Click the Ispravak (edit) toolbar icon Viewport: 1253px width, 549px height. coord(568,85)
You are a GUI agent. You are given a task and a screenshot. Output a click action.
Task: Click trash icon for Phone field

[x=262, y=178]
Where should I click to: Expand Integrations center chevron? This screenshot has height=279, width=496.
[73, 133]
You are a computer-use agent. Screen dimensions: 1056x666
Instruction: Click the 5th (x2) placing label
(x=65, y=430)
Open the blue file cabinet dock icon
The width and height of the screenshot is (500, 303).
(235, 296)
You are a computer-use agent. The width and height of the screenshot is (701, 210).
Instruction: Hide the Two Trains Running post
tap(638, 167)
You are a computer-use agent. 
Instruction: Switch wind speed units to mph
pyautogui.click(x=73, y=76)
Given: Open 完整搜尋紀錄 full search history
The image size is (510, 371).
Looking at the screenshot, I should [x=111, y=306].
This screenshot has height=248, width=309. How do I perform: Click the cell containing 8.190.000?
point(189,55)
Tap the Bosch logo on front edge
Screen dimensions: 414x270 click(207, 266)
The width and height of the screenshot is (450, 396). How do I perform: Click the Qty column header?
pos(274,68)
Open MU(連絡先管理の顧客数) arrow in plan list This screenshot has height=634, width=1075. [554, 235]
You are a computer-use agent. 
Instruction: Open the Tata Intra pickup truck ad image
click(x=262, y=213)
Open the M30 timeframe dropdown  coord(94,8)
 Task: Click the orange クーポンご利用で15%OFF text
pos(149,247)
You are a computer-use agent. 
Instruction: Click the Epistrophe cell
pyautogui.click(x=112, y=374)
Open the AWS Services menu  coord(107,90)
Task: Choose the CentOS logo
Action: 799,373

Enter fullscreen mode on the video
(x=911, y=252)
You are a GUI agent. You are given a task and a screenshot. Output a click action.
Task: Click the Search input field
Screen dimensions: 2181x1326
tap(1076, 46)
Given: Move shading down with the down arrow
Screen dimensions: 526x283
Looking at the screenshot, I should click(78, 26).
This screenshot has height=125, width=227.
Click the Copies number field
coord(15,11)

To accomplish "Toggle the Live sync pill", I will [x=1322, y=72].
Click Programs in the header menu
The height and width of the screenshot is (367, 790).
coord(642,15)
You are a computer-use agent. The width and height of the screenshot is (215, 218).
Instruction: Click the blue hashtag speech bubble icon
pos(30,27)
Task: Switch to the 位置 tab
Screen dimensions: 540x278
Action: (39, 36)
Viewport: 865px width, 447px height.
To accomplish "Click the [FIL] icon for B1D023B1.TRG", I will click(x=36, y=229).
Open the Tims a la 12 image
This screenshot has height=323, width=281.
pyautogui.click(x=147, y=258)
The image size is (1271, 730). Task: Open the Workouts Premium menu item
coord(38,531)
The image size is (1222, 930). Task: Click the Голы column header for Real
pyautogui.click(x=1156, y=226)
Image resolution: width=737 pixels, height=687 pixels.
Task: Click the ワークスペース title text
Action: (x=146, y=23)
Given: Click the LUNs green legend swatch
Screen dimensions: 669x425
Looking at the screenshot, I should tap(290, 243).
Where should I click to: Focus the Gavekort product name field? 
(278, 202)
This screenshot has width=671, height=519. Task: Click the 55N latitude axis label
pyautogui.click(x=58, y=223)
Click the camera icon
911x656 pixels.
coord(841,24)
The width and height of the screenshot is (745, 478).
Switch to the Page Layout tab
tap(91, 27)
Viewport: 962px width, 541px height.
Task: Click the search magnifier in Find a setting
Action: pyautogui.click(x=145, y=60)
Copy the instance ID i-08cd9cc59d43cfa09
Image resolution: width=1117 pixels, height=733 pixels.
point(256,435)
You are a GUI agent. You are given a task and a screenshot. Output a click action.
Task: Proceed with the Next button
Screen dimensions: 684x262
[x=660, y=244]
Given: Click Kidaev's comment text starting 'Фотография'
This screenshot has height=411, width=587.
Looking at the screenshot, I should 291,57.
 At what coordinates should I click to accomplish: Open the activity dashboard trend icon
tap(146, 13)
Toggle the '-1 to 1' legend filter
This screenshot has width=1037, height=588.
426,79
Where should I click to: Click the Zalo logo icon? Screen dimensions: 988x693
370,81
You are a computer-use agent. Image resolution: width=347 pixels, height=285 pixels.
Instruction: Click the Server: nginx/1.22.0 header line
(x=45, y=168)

....

Repeat the records from the line with "is (701, 210)." to the line with "point(189,55)", keeping every line exactly the same.

You are a computer-use agent. The width and height of the screenshot is (701, 210).
Instruction: Hide the Two Trains Running post
tap(638, 167)
You are a computer-use agent. 
Instruction: Switch wind speed units to mph
pyautogui.click(x=73, y=76)
Given: Open 完整搜尋紀錄 full search history
The image size is (510, 371).
Looking at the screenshot, I should [x=111, y=306].
This screenshot has height=248, width=309. How do I perform: Click the cell containing 8.190.000?
point(189,55)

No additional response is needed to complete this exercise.